Another guest on O’Donnell’s wish list is a singer. “Maybe the singer Adele, who I think is epic and gorgeous and fantastic and so positive for women in every way. She would be the guest.”
It has been nine years since The Rosie O’Donnell Show ended its daytime talk run, becoming The Caroline Rhea Show for another year. O’Donnell now sees herself re-entering a television world where celebrity is no longer glamorous.
“People are no longer looking for that polished veneer fake Hollywood illusion. Paris Hilton years ago was Zsa Zsa Gabor in some ways. Zsa Zsa and Eva were held up on Merv Griffin and everybody was kept away from them. They were fantastically gorgeous, exotic creatures. Paris Hilton would have been that if it was years ago but now she’s the girl with the sex tape and a reality show and often no underwear.”
Perhaps The Rosie Show can be a counterpoint to the Jersey Shores of the world. “It’s a whole different thing of how we deal with celebrities, what we’re looking for from celebrities.
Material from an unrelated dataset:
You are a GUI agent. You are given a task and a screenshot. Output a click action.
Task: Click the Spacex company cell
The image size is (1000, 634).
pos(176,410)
Authenticity, I believe, is making a comeback because of the gross excess of the ‘90s and because of the state of the economy and people are looking for something real, not fake anymore. Even their reality has become too fake for them, like Jersey Shore, The [Real] Housewives. That’s funny in a campy kind of unreal way.”
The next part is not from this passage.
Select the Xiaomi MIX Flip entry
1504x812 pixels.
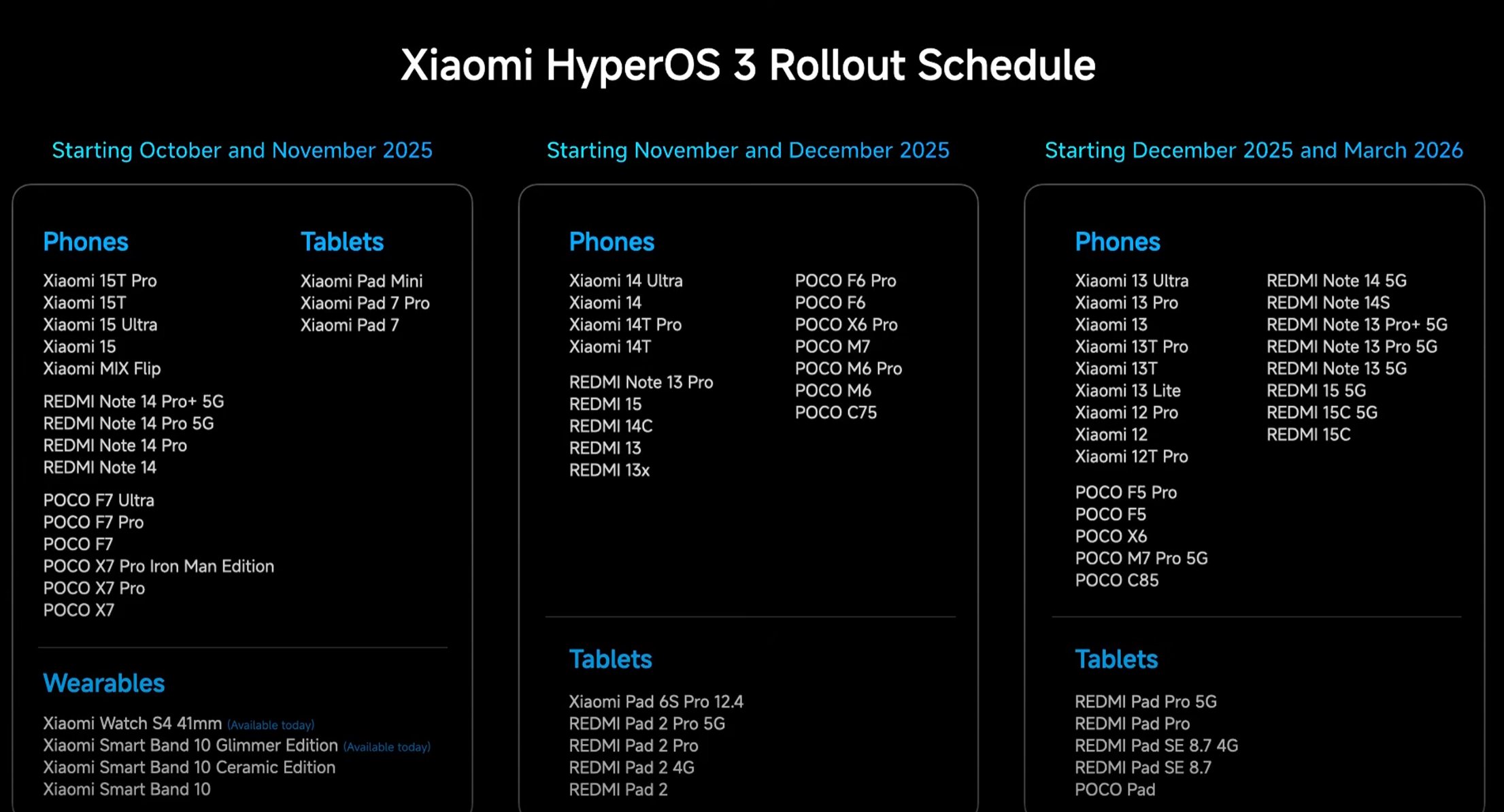pos(102,369)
O’Donnell is a fan of one of her comedian colleagues and the new reality show she created. “Roseanne Barr’s reality show is fantastic. I believe she’s reinvented the genre in many ways and it was inspiring to me when I saw her program, how she incorporated who she actually is today, who we thought she was and her real family. When they talked about what it felt like for her to sing the national anthem and be shamed by the president and how her son, who is now in his 30s was 12 when that happened and what it felt like, there’s a real resonance there. We have a history with her and how she’s presenting herself and doing the show I think has real relevance in today’s media market.”
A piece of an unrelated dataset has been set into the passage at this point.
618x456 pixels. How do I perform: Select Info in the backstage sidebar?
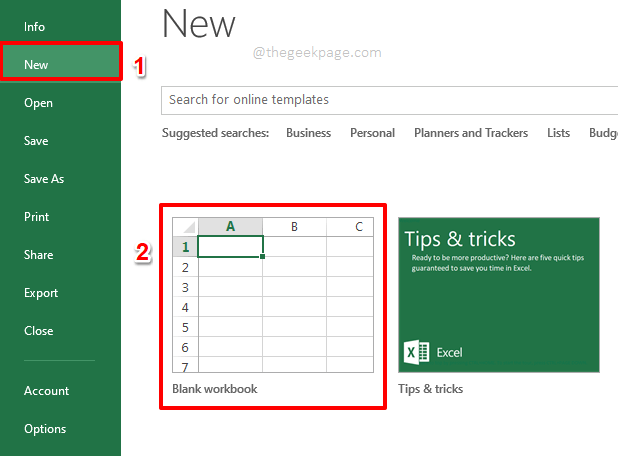(35, 27)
Between her own show, appearing on The View and being a stand-up comedian, O’Donnell has always been outspoken about public figures and real world issues. She revealed to the TCA that her publicist was worried people would ask about Donald Trump or Barbra Walters, so she avoided those topics. O’Donnell can, however, turn in on herself for some public introspection.
“Nobody is at home going, ‘God, if I could only be Rosie O’Donnell, an overweight lesbian who yells too much.’ Nobody is really thinking that they want to aspire to be like me, but I’m very relatable. Everyone says to me, ‘You remind me of Eileen Connolly I went to high school with. You’re just like my sister-in-law.’”
With that self-deprecating status, O’Donnell feels she can entertain. “I think the appeal of my success or the reason for my success is that I am really not aspirational. I’m inspirational in that the people at some so relate to me that they feel as though they could be at the table with Madonna or whoever. If I’m at a table with famous people eating dinner, inevitably four or five people will come over to me as if I’m the easy pass lane. They will come right over and go, ‘Oh my God, you’re eating dinner with Martin Short and Madonna!’ I’m like, ‘I know, now get the hell away before they yell at you.’ So they think I am the access. I can be standing next to really famous people and they’ll whisper to me who I am standing next to.”
The Rosie Show will air at 7:00 p.m. weeknights on OWN this fall.